* Assignment
The response must reproduce every record in full.

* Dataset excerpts
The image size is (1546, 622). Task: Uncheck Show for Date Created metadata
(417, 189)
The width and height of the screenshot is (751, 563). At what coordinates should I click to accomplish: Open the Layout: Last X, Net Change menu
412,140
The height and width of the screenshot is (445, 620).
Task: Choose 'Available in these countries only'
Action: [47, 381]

* Written response
The image size is (1546, 622). Task: Uncheck Show for Date Created metadata
(417, 189)
The width and height of the screenshot is (751, 563). At what coordinates should I click to accomplish: Open the Layout: Last X, Net Change menu
412,140
The height and width of the screenshot is (445, 620).
Task: Choose 'Available in these countries only'
Action: [47, 381]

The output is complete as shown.